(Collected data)

=== Section Start ===

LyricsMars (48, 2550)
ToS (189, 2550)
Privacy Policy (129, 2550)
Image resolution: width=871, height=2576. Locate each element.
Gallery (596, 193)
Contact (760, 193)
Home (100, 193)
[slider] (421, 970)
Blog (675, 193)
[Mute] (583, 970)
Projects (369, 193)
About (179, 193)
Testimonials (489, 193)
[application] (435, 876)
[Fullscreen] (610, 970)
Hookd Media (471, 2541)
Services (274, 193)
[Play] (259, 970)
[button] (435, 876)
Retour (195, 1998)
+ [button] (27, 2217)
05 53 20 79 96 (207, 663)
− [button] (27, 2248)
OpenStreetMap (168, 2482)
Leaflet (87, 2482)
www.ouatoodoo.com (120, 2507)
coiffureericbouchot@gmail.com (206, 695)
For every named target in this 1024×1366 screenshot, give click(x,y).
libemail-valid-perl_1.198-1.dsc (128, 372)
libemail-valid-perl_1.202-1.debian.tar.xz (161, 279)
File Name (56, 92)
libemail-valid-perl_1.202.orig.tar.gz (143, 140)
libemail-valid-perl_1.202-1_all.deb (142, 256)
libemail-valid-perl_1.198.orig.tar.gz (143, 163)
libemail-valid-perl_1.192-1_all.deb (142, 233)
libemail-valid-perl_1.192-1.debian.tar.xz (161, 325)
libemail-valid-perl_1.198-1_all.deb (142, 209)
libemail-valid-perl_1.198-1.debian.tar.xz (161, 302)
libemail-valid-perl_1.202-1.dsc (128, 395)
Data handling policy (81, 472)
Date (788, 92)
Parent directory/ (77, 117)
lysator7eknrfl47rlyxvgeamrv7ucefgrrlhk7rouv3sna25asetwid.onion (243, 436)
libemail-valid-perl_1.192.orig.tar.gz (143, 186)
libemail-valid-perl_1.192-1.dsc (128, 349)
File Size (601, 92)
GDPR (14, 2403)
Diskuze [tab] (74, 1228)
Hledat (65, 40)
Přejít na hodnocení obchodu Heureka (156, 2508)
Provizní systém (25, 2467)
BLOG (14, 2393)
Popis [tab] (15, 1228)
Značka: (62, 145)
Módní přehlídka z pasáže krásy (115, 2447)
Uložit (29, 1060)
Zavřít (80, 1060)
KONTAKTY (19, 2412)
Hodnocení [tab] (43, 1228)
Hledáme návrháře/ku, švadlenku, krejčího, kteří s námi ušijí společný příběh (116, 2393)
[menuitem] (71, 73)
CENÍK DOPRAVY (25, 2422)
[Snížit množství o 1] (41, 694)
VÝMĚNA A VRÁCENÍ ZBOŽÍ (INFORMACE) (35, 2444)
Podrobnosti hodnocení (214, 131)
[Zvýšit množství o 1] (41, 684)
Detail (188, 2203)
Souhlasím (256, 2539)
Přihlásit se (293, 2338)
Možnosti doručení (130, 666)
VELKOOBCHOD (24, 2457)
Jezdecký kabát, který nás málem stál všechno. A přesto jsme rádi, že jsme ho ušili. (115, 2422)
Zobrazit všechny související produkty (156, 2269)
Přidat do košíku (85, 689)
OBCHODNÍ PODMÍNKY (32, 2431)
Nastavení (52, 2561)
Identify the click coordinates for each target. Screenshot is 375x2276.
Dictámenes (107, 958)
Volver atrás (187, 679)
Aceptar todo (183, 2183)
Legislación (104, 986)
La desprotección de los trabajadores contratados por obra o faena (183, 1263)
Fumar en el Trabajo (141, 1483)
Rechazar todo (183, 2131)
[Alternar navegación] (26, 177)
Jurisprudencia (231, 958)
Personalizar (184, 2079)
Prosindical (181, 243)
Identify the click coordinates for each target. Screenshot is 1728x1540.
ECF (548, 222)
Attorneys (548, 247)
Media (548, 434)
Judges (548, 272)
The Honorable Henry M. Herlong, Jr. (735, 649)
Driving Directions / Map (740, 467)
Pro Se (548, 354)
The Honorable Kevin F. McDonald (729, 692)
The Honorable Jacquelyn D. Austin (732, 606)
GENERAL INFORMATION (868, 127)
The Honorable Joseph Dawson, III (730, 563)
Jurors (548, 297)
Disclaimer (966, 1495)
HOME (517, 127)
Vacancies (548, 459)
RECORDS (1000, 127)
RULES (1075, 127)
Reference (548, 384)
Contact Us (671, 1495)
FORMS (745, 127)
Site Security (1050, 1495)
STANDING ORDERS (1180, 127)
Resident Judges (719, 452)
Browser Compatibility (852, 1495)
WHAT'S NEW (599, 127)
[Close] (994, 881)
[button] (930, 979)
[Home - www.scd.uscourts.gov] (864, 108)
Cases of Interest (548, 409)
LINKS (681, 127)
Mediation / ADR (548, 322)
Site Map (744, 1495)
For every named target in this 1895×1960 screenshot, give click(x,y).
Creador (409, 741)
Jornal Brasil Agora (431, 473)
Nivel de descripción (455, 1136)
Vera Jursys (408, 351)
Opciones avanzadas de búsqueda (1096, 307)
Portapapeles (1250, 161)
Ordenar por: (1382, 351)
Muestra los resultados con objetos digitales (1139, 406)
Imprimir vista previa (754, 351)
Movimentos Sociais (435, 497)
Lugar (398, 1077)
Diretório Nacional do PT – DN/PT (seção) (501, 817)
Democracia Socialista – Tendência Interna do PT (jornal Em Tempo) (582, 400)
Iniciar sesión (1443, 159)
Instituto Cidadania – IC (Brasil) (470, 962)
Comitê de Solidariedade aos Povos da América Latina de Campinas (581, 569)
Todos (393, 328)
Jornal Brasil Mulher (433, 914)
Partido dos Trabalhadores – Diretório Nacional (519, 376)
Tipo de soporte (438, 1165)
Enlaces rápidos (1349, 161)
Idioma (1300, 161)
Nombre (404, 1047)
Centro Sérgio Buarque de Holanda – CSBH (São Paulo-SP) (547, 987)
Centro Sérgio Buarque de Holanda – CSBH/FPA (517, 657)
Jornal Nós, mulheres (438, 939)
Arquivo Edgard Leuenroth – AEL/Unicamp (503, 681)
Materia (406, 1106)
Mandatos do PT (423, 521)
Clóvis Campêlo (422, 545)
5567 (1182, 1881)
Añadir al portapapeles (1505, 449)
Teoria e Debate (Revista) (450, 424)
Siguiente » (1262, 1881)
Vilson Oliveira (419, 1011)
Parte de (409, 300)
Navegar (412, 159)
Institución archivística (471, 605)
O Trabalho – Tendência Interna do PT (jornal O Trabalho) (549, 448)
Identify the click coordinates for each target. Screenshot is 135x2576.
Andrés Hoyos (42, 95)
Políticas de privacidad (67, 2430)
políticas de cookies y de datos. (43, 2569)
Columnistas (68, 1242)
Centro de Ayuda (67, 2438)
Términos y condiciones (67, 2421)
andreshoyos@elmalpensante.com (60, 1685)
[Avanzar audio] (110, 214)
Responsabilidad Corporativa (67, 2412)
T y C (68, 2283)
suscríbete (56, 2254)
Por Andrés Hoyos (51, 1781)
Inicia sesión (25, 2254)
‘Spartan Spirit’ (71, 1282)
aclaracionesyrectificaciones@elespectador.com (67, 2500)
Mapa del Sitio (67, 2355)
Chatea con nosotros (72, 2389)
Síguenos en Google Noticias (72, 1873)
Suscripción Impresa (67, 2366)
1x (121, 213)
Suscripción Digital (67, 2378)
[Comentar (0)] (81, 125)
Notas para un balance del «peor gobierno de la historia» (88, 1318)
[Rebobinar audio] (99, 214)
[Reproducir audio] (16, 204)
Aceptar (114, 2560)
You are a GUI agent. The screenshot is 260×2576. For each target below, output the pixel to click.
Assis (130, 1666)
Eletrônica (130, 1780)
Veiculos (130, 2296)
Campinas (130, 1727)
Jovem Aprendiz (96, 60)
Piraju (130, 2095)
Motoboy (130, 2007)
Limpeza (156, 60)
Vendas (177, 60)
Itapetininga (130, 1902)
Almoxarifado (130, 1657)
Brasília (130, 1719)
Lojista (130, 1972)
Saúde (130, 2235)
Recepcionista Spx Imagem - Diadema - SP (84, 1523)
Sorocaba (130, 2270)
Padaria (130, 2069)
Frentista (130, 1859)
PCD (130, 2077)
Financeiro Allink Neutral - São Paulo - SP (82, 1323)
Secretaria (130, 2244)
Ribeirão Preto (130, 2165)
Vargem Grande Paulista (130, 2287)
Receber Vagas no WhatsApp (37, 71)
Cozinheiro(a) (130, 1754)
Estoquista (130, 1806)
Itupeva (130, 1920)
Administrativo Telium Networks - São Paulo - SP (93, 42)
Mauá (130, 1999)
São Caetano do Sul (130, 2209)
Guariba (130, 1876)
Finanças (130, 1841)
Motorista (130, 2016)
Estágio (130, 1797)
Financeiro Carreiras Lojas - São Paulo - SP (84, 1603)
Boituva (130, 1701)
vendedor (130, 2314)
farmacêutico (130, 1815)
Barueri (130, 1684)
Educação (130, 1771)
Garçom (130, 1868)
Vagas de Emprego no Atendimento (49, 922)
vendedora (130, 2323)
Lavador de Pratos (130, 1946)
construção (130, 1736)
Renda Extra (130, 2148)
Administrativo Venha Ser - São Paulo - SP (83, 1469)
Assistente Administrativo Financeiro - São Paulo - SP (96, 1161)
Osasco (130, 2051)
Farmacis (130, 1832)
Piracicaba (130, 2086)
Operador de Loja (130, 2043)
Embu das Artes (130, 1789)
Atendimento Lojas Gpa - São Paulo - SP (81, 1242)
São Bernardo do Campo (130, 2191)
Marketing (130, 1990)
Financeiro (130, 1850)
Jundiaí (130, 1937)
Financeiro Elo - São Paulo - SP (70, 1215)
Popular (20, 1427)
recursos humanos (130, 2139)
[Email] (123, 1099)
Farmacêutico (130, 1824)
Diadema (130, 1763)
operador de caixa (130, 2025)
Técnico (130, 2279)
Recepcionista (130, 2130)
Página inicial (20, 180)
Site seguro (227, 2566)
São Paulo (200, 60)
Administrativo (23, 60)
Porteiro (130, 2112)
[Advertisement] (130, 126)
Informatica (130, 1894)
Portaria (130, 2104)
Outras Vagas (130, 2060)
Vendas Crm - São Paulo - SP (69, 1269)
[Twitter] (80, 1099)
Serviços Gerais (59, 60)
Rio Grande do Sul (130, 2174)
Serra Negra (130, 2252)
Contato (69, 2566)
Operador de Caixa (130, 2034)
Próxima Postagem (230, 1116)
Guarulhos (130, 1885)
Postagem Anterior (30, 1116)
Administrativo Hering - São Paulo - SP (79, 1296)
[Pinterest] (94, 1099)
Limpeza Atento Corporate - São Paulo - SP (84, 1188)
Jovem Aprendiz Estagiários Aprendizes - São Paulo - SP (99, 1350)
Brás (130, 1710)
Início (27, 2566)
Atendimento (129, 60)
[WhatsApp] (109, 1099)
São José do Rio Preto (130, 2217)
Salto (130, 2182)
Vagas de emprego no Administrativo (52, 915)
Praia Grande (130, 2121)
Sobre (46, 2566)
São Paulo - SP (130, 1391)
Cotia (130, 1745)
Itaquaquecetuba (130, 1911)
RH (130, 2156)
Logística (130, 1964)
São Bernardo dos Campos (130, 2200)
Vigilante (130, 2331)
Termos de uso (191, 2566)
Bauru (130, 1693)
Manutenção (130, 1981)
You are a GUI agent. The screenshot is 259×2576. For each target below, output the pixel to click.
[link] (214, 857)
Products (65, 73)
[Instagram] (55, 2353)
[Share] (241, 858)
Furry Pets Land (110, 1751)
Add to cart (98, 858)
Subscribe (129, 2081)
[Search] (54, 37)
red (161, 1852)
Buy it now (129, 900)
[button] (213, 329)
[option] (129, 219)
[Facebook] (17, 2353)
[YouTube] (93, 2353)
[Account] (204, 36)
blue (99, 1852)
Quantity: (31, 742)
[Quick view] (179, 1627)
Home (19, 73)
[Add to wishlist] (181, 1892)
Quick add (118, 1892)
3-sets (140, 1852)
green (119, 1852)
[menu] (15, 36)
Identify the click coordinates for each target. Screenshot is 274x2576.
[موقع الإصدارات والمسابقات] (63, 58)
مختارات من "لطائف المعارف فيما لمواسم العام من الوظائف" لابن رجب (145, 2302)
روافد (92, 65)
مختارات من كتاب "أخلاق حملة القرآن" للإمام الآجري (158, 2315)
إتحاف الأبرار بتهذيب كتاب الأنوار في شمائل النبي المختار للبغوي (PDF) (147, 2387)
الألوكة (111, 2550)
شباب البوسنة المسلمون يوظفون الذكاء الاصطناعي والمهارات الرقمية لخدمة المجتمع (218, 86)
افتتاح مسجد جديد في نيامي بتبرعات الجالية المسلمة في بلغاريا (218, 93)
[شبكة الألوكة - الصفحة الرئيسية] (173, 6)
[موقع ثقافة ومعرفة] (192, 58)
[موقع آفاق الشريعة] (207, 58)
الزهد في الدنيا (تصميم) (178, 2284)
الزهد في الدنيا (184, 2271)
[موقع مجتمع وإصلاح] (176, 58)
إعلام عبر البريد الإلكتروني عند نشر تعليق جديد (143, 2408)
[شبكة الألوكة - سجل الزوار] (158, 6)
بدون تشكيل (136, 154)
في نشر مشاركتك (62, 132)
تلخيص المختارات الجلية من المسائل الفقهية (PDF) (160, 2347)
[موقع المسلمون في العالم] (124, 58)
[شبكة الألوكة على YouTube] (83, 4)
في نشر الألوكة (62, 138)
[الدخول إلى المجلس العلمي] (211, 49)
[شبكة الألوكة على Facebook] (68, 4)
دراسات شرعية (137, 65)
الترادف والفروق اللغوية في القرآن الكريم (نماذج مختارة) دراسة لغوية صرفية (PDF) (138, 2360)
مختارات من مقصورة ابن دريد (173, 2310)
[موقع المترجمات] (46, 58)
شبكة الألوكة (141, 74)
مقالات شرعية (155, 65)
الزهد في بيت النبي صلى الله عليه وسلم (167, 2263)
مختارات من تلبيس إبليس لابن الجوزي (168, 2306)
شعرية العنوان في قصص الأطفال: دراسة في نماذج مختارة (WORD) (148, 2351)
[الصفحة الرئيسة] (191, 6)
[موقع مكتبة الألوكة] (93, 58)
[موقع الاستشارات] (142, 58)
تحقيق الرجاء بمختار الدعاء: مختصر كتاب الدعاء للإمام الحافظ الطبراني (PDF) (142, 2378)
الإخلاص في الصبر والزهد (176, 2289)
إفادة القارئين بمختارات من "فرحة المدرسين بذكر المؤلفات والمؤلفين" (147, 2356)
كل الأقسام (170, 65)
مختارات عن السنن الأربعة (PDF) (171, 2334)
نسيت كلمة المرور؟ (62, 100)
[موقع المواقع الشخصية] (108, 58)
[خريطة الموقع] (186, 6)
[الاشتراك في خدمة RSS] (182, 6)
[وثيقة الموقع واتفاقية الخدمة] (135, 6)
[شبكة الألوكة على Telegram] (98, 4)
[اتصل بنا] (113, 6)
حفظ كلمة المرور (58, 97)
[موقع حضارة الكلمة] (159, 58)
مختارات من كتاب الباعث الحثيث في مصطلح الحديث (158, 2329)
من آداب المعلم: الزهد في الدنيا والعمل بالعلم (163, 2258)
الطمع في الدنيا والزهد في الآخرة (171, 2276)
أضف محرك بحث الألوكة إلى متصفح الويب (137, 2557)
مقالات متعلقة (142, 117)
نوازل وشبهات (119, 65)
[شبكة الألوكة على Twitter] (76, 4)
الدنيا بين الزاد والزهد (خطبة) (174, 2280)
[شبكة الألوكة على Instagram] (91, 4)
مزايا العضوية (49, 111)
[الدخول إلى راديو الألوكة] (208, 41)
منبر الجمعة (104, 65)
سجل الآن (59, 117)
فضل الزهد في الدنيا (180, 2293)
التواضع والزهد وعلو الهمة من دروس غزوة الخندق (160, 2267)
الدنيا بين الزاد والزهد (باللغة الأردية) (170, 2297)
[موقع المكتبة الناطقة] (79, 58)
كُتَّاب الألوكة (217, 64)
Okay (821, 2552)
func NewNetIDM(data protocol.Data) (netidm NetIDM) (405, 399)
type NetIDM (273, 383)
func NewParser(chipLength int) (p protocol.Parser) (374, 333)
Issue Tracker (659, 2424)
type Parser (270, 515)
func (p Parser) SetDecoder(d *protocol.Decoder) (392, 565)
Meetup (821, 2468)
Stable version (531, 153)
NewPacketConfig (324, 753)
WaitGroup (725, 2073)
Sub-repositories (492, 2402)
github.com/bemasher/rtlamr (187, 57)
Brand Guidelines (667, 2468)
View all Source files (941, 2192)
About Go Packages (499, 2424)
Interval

=== Section End ===

- _What to produce_
Scan the records above for the lines holding "Ribeirão Preto (130, 2165)" and "São Bernardo do Campo (130, 2191)". Transcribe those two and every line between them word for word, and no others.

- _Task solution_
Ribeirão Preto (130, 2165)
Vargem Grande Paulista (130, 2287)
Receber Vagas no WhatsApp (37, 71)
Cozinheiro(a) (130, 1754)
Estoquista (130, 1806)
Itupeva (130, 1920)
Administrativo Telium Networks - São Paulo - SP (93, 42)
Mauá (130, 1999)
São Caetano do Sul (130, 2209)
Guariba (130, 1876)
Finanças (130, 1841)
Motorista (130, 2016)
Estágio (130, 1797)
Financeiro Carreiras Lojas - São Paulo - SP (84, 1603)
Boituva (130, 1701)
vendedor (130, 2314)
farmacêutico (130, 1815)
Barueri (130, 1684)
Educação (130, 1771)
Garçom (130, 1868)
Vagas de Emprego no Atendimento (49, 922)
vendedora (130, 2323)
Lavador de Pratos (130, 1946)
construção (130, 1736)
Renda Extra (130, 2148)
Administrativo Venha Ser - São Paulo - SP (83, 1469)
Assistente Administrativo Financeiro - São Paulo - SP (96, 1161)
Osasco (130, 2051)
Farmacis (130, 1832)
Piracicaba (130, 2086)
Operador de Loja (130, 2043)
Embu das Artes (130, 1789)
Atendimento Lojas Gpa - São Paulo - SP (81, 1242)
São Bernardo do Campo (130, 2191)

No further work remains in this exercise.